There’s no such thing as truly “anonymized” data at this scale—a fact multiple Cornell professors in the relevant fields could explain to the administration. The settlement language itself reveals the problem: data “broken down by Cornell’s individual colleges and schools, race, grade point average, and performance on standardized tests” creates enough granularity that re-identification becomes trivial. But the bigger issue is that this data will enable the federal government to insist that Cornell is not being racist enough, meaning that further demands, and further capitulation is to be expected.

You can see the calculation Cornell made here. There were hundreds of millions of dollars in grant money that were being illegally blocked by Trump as part of his and his minions’ bullying. So paying $30 million to get back way more seems worth it. Agreeing to hand out racist nonsense as “guidance” rather than demands, and forking over “anonymized data” feels like a small price to pay to get these goons off your back.

But that calculation is based on a false premise: that the Trump administration will now leave Cornell alone. They’ve shown no signs of actually doing that. Authoritarian regimes don’t reward capitulation with restraint—they take it as permission to demand more. And more. Beyond that, the administration itself is weak and has been losing battle after battle. And the election last week showed how incredibly unpopular they are. To cave now gives a weak administration a desperately needed win, allowing it to get back off the ground when it was down.

On top of all that, as a university that claims to have values that it seeks to instill in its students, capitulating to such obviously bullshit bullying wipes out any belief that the University stands for anything real at all.

Finally, as Fishkin also notes, the lighter weight details of this agreement suggest that the Trump regime itself was desperate for a win… and Cornell just handed it to them.

But I am really struck by the rapidity and scale of the government’s retreat from its much more extensive and destructive list of demands that it tried to impose on schools at the start of this mess.It would be far better if Cornell and other schools simply said “no.”But still, a notable shift.

Joey Fishkin (@fishkin.bsky.social) 2025-11-07T17:39:38.562Z

Cornell here has not modeled values.

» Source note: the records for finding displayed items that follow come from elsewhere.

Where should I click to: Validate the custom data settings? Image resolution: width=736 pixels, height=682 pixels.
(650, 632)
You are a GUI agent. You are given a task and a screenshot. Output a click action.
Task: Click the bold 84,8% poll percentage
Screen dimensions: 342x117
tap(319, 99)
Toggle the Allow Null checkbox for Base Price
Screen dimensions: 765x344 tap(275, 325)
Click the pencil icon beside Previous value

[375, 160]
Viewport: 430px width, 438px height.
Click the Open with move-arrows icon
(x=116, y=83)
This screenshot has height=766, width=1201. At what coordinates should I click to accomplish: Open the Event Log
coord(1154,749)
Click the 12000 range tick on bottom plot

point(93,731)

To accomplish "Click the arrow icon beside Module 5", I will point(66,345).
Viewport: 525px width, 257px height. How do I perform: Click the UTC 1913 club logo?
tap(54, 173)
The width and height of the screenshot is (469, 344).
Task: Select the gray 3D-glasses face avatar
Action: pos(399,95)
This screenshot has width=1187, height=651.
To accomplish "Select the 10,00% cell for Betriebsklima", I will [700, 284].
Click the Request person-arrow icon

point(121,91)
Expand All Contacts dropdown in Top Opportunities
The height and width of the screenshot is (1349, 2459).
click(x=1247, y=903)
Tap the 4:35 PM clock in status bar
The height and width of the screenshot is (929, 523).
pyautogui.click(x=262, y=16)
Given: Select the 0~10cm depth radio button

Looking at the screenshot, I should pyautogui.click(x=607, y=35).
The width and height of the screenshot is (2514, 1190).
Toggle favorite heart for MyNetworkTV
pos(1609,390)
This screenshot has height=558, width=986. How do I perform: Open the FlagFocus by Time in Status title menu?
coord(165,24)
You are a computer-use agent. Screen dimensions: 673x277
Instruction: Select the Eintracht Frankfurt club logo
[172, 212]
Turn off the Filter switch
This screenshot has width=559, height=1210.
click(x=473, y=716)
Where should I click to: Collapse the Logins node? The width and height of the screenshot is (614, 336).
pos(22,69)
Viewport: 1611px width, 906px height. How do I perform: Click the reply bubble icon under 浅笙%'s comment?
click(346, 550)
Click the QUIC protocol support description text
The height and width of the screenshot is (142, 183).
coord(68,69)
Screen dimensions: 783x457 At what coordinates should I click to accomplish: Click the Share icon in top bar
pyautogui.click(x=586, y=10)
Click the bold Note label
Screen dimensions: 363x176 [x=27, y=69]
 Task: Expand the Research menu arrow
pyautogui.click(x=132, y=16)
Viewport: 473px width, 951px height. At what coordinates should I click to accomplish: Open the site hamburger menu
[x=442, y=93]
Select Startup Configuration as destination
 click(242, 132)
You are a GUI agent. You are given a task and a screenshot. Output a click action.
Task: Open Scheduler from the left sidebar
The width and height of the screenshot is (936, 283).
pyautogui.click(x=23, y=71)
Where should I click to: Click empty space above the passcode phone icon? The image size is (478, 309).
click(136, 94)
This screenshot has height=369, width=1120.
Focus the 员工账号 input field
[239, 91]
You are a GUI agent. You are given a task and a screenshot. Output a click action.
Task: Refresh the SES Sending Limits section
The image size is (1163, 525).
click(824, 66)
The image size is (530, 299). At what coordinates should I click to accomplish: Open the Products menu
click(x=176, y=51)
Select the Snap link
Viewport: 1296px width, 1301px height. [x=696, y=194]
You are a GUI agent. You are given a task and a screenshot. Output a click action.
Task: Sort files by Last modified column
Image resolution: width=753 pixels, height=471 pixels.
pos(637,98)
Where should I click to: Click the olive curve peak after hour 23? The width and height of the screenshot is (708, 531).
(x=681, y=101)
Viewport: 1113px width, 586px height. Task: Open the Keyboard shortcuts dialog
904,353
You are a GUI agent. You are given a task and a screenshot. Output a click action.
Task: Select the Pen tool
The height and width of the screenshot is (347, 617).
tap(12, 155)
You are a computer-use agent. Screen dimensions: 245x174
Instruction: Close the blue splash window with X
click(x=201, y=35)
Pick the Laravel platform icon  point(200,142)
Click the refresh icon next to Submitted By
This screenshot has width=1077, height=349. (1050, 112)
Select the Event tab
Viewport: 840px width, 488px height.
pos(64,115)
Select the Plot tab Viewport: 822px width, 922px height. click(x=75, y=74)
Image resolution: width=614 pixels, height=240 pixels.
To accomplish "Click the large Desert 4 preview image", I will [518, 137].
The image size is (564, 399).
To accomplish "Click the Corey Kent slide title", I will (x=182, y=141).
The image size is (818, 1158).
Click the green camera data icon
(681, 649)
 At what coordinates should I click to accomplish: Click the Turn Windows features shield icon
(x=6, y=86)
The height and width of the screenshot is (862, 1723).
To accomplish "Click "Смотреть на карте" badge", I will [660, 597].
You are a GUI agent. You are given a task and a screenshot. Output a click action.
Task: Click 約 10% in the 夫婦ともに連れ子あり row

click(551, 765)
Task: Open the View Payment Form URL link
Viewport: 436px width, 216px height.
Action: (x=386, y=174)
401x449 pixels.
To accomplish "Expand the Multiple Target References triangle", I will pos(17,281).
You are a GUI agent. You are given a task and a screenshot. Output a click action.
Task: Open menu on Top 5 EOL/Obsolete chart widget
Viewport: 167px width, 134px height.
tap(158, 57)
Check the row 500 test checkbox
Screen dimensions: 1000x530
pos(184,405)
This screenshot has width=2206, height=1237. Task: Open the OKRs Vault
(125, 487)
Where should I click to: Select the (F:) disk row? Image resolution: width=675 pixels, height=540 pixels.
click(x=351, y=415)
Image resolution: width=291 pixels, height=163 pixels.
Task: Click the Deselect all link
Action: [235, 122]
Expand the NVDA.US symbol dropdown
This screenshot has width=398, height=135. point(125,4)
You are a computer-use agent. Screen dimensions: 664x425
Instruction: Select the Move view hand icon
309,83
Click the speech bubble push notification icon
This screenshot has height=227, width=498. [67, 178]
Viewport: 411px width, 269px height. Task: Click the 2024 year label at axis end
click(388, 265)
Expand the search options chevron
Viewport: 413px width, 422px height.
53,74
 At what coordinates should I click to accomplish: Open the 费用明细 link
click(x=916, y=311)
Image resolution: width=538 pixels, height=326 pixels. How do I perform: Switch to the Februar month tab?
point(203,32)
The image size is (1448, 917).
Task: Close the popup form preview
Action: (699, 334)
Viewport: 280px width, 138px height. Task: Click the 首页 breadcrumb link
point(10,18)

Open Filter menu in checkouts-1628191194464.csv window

It has modeled cowardice and capitulation, and it’s a stain that should remain on the university going forward. What does this teach current students about institutional courage? What message does it send to faculty who might face similar pressure? What signal does it give to other universities watching this play out? Cornell had a choice between its stated values and expedience, and it chose expedience. That choice will define this administration’s legacy.